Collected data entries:
++++++++

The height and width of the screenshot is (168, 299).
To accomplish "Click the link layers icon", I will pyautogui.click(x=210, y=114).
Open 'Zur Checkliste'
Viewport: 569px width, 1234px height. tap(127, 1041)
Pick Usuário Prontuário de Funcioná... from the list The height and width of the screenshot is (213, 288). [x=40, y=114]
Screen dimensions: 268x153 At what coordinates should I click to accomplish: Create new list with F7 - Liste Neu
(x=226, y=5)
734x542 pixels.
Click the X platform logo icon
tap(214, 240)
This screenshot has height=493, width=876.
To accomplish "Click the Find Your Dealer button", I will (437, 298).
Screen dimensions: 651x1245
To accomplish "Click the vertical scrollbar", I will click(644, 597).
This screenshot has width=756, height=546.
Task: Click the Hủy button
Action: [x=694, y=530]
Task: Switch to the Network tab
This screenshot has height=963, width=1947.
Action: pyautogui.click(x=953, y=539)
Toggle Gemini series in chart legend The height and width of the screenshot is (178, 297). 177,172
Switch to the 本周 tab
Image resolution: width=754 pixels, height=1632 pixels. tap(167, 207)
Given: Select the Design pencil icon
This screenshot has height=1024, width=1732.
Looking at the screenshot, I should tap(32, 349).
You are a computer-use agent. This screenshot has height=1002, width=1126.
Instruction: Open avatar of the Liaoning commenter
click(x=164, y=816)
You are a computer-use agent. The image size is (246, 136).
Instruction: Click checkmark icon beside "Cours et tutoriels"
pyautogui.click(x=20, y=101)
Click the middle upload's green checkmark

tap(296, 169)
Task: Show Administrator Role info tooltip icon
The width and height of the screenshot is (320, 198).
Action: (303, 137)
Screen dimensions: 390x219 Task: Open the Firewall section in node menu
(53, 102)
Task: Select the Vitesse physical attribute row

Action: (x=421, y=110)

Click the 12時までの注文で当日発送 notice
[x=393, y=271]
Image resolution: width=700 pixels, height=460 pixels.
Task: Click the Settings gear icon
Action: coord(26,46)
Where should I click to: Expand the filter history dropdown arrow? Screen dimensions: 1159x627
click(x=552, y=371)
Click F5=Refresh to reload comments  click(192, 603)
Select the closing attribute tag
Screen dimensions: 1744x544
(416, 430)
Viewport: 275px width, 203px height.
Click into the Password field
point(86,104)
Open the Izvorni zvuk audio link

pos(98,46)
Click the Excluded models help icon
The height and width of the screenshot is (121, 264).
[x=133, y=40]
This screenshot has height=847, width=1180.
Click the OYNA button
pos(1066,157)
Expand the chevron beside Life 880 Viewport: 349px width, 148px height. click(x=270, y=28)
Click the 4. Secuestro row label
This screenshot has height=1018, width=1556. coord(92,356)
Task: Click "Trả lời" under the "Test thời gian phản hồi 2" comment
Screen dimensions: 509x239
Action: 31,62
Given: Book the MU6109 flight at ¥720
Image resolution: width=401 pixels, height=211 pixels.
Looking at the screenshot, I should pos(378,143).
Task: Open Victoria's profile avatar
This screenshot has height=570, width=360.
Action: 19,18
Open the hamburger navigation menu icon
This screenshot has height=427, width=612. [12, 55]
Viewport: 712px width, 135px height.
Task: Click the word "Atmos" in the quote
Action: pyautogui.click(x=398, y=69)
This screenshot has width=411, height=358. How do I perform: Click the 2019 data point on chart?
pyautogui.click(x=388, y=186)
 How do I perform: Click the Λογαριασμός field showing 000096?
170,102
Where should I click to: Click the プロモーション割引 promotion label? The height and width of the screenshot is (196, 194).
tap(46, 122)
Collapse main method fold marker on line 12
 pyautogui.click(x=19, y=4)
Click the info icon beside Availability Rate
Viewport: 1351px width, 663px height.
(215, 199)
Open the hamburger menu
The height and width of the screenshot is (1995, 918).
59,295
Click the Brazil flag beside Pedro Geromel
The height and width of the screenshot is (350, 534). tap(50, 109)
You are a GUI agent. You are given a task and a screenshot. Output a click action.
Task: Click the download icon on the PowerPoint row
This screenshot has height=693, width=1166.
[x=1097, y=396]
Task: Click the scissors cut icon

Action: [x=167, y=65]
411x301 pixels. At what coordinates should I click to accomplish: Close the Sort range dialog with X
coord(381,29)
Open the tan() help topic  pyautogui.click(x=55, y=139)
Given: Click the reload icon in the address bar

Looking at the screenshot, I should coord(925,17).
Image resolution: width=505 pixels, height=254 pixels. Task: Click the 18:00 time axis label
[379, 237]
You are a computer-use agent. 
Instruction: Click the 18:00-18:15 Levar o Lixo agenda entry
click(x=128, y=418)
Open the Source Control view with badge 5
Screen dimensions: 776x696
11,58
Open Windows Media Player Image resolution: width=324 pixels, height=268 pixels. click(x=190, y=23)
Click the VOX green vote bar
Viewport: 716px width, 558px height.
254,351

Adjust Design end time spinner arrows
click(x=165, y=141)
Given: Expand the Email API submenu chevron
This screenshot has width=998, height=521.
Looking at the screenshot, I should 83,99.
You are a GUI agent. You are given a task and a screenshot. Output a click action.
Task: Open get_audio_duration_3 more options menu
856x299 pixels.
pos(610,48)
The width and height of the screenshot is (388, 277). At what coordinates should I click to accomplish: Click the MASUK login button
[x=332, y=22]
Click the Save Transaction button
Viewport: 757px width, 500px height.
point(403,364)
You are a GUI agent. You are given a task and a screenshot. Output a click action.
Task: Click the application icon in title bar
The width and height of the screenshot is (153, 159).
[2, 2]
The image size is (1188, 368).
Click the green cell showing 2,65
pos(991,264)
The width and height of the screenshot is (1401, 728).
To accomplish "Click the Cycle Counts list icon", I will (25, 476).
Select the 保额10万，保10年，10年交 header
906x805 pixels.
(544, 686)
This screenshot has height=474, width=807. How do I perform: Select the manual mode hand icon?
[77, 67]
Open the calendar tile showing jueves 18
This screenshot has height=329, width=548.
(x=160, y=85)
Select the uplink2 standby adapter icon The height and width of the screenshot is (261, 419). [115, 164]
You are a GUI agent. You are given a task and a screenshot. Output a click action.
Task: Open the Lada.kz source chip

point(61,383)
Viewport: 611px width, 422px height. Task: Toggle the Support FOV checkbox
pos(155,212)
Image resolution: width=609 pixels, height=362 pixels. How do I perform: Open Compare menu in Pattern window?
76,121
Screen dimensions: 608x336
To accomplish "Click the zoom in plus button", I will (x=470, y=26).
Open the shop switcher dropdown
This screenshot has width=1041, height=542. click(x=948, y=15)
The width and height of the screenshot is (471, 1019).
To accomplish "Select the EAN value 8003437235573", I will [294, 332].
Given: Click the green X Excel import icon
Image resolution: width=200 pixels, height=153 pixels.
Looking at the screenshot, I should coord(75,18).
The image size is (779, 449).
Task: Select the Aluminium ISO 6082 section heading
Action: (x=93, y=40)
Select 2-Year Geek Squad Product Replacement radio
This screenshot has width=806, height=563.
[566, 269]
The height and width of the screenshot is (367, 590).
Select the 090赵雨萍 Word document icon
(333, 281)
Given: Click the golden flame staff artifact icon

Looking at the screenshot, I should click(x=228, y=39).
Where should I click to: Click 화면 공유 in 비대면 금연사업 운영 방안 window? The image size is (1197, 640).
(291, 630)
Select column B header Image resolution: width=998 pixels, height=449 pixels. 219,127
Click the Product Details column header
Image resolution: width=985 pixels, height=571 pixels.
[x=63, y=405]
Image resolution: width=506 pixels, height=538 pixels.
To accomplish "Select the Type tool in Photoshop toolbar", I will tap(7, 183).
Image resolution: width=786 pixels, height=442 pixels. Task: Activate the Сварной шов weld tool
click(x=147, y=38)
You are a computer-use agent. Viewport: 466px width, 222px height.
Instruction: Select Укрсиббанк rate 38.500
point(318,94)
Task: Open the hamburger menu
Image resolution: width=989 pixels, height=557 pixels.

++++++++

**EXERCISE INSTRUCTIONS**. Look through the data above and return exactly the lines from the one that contains "856x299 pixels." to the one that contains "The image size is (1188, 368).", inclusive, with nothing else.

**PROBLEM SOLUTION**.
856x299 pixels.
pos(610,48)
The width and height of the screenshot is (388, 277). At what coordinates should I click to accomplish: Click the MASUK login button
[x=332, y=22]
Click the Save Transaction button
Viewport: 757px width, 500px height.
point(403,364)
You are a GUI agent. You are given a task and a screenshot. Output a click action.
Task: Click the application icon in title bar
The width and height of the screenshot is (153, 159).
[2, 2]
The image size is (1188, 368).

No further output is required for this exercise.